Occhio alle pensioni del comparto scuola. Perché il ‘prezzo’ della guerra in Ucraina cade anche sui supplenti e sugli insegnanti precari. Ma anche sui docenti fuori sede. Vediamo perché nel dettaglio mentre proprio a causa della guerra in Ucraina la riforma delle pensioni 2023 non può che attendere.

In particolare, da fonti che sono provenienti dal Ministero dell’Istruzione sarebbe emerso che per il prossimo anno scolastico ci saranno circa 120.000 studenti in meno. E questo per le pensioni del comparto scuola è davvero un grosso problema.

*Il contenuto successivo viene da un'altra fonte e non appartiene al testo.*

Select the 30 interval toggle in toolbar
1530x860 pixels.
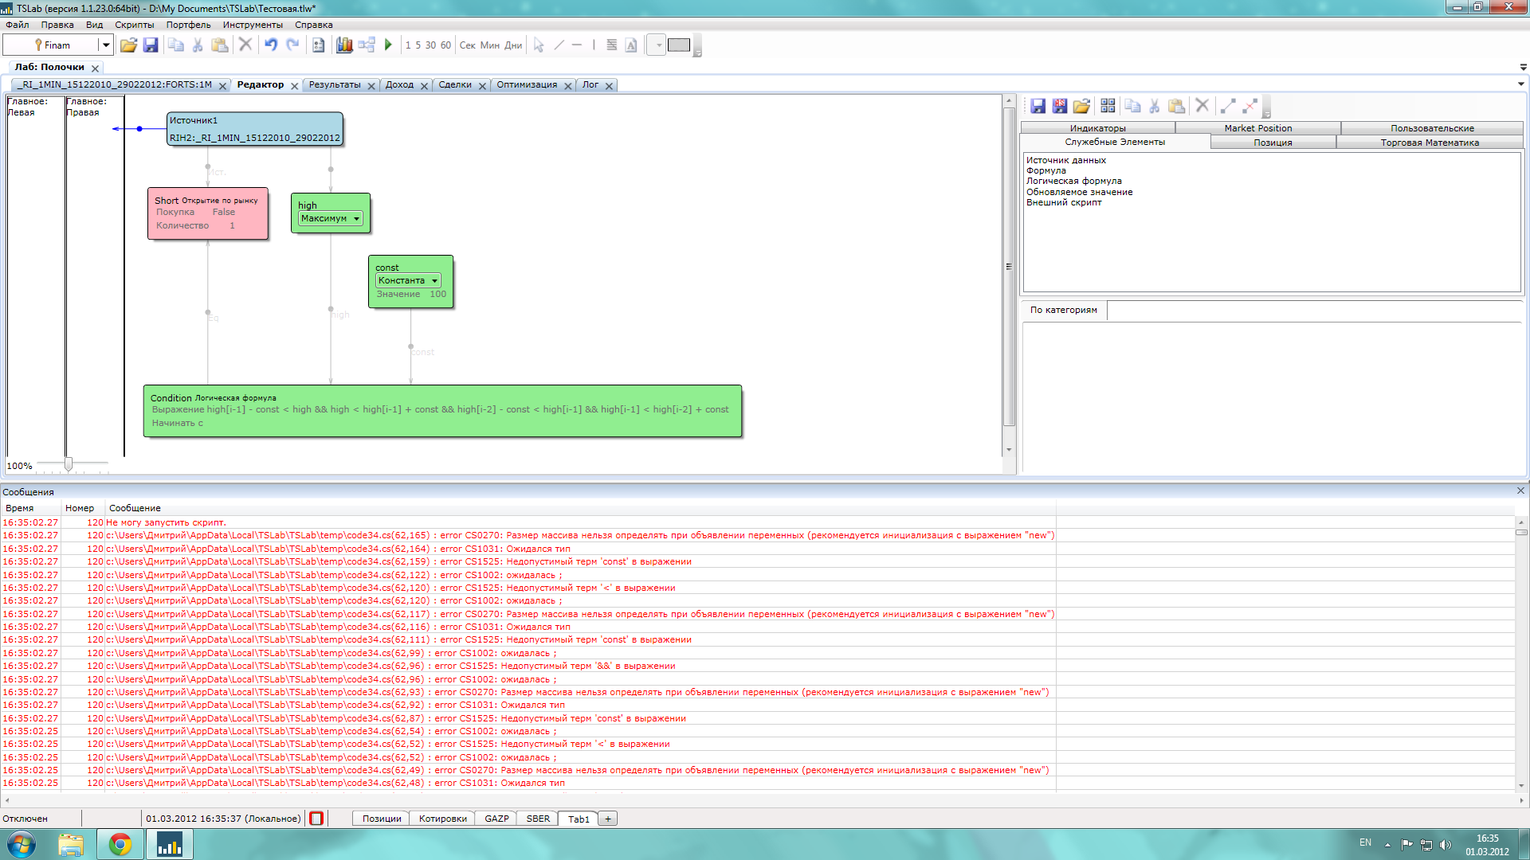click(430, 45)
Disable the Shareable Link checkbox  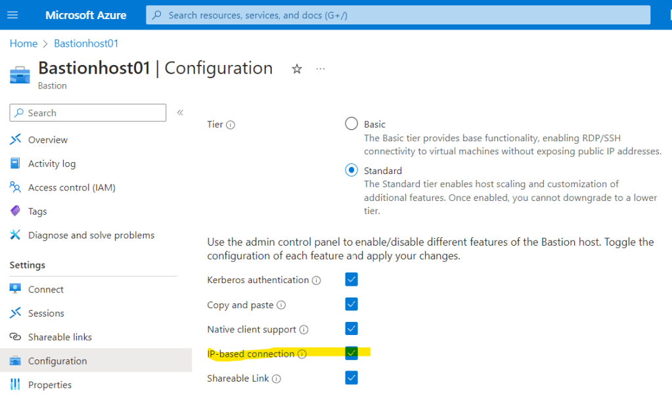pos(351,378)
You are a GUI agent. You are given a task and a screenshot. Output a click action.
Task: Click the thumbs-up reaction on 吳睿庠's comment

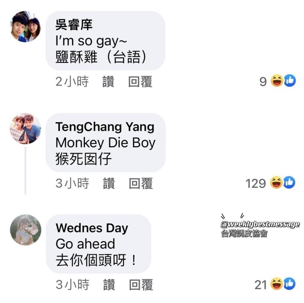(x=290, y=80)
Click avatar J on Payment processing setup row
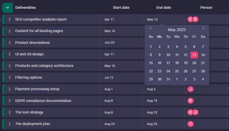 click(x=191, y=89)
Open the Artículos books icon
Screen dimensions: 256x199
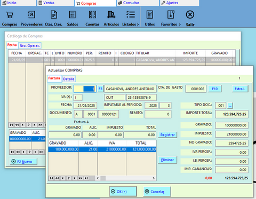(x=111, y=15)
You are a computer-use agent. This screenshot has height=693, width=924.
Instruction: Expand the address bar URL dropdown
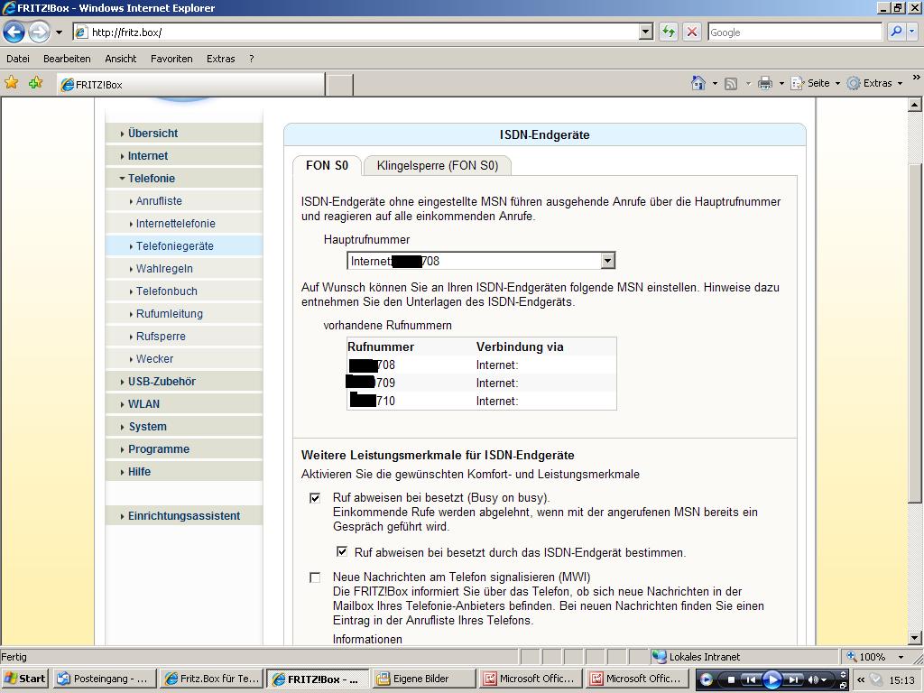pyautogui.click(x=645, y=32)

Pensioni del comparto scuola: il “prezzo” della guerra in Ucraina cade anche su supplenti, precari e docenti fuori sede

In quanto significa che ci saranno ancora meno cattedre a disposizione. Proprio per i supplenti e per i precari. Ma anche per i docenti fuori sede che, nel presentare la domanda di trasferimento, vorrebbero magari avvicinarsi a casa.

Per le pensioni del comparto scuola, quindi, al momento lo scenario non è dei migliori. Anche perché, proprio a favore degli insegnanti, non sono previsti all’orizzonte degli interventi di natura strutturale. Interventi tali da tutelare proprio il personale della scuola maggiormente soggetto alla precarietà.

Perché lo scenario per i supplenti, per i precari e per i docenti fuori sede non è al momento dei migliori

Sulle pensioni del comparto scuola, infatti, per i supplenti, per i precari e per i docenti fuori sede lo scenario non è al momento dei migliori. Dato che al momento è tutto fermo dal fronte degli interventi legislativi legati proprio alla previdenza. A causa della guerra in Ucraina, infatti, la riforma strutturale delle pensioni, che dovrebbe poi entrare in vigore a partire dal 2023, è per il momento in stand-by.

Nel dettaglio, ci sono tante potenziali misure previdenziali in ghiaccio. Dalla flessibilità in uscita dal 2023 al rilancio della previdenza complementare. E passando per il rafforzamento delle tutele previdenziali per i giovani e per le donne.